**Your task:**
Give back the data in full. Leave nothing out.
Data excerpts Block Start
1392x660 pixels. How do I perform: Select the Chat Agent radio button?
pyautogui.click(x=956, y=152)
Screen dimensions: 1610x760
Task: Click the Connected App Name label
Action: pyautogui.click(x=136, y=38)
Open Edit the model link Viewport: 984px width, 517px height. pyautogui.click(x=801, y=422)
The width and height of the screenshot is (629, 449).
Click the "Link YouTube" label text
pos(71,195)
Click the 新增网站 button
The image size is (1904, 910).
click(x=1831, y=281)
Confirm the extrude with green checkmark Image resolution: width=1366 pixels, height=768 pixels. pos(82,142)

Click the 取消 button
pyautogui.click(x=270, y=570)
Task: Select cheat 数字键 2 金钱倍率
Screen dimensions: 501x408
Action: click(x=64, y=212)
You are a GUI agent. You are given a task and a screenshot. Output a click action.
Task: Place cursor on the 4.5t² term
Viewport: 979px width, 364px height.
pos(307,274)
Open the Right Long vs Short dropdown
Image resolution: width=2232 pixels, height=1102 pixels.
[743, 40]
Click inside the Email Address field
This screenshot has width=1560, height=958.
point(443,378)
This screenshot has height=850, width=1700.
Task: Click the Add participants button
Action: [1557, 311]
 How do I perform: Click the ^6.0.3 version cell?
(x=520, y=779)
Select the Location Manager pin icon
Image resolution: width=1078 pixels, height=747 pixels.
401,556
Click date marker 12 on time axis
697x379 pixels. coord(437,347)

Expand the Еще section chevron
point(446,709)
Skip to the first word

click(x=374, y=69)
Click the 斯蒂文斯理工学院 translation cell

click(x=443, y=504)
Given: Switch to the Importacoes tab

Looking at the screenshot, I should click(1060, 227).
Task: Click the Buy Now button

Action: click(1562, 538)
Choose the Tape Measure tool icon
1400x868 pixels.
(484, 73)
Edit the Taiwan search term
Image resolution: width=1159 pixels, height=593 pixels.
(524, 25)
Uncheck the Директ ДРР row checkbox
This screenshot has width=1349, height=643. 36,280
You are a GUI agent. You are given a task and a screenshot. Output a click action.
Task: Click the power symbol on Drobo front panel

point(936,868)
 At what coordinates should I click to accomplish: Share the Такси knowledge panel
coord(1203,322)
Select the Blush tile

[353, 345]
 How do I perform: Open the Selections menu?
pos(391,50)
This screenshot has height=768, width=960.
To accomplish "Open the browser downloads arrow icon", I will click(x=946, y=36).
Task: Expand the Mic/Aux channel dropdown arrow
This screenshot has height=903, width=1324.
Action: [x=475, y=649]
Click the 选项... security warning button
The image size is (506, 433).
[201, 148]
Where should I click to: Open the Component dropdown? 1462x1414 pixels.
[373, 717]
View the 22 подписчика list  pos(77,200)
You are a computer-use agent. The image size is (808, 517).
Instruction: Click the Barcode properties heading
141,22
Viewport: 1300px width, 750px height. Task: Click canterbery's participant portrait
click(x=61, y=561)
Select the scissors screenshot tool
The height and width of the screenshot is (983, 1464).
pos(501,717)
Data excerpts Block End
**Task solution:**
1392x660 pixels. How do I perform: Select the Chat Agent radio button?
pyautogui.click(x=956, y=152)
Screen dimensions: 1610x760
Task: Click the Connected App Name label
Action: pyautogui.click(x=136, y=38)
Open Edit the model link Viewport: 984px width, 517px height. pyautogui.click(x=801, y=422)
The width and height of the screenshot is (629, 449).
Click the "Link YouTube" label text
pos(71,195)
Click the 新增网站 button
The image size is (1904, 910).
click(x=1831, y=281)
Confirm the extrude with green checkmark Image resolution: width=1366 pixels, height=768 pixels. pos(82,142)

Click the 取消 button
pyautogui.click(x=270, y=570)
Task: Select cheat 数字键 2 金钱倍率
Screen dimensions: 501x408
Action: click(x=64, y=212)
You are a GUI agent. You are given a task and a screenshot. Output a click action.
Task: Place cursor on the 4.5t² term
Viewport: 979px width, 364px height.
pos(307,274)
Open the Right Long vs Short dropdown
Image resolution: width=2232 pixels, height=1102 pixels.
[743, 40]
Click inside the Email Address field
This screenshot has width=1560, height=958.
point(443,378)
This screenshot has height=850, width=1700.
Task: Click the Add participants button
Action: [1557, 311]
 How do I perform: Click the ^6.0.3 version cell?
(x=520, y=779)
Select the Location Manager pin icon
Image resolution: width=1078 pixels, height=747 pixels.
401,556
Click date marker 12 on time axis
697x379 pixels. coord(437,347)

Expand the Еще section chevron
point(446,709)
Skip to the first word

click(x=374, y=69)
Click the 斯蒂文斯理工学院 translation cell

click(x=443, y=504)
Given: Switch to the Importacoes tab

Looking at the screenshot, I should click(1060, 227).
Task: Click the Buy Now button

Action: click(1562, 538)
Choose the Tape Measure tool icon
1400x868 pixels.
(484, 73)
Edit the Taiwan search term
Image resolution: width=1159 pixels, height=593 pixels.
(524, 25)
Uncheck the Директ ДРР row checkbox
This screenshot has width=1349, height=643. 36,280
You are a GUI agent. You are given a task and a screenshot. Output a click action.
Task: Click the power symbol on Drobo front panel

point(936,868)
 At what coordinates should I click to accomplish: Share the Такси knowledge panel
coord(1203,322)
Select the Blush tile

[353, 345]
 How do I perform: Open the Selections menu?
pos(391,50)
This screenshot has height=768, width=960.
To accomplish "Open the browser downloads arrow icon", I will click(x=946, y=36).
Task: Expand the Mic/Aux channel dropdown arrow
This screenshot has height=903, width=1324.
Action: [x=475, y=649]
Click the 选项... security warning button
The image size is (506, 433).
[201, 148]
Where should I click to: Open the Component dropdown? 1462x1414 pixels.
[373, 717]
View the 22 подписчика list  pos(77,200)
You are a computer-use agent. The image size is (808, 517).
Instruction: Click the Barcode properties heading
141,22
Viewport: 1300px width, 750px height. Task: Click canterbery's participant portrait
click(x=61, y=561)
Select the scissors screenshot tool
The height and width of the screenshot is (983, 1464).
pos(501,717)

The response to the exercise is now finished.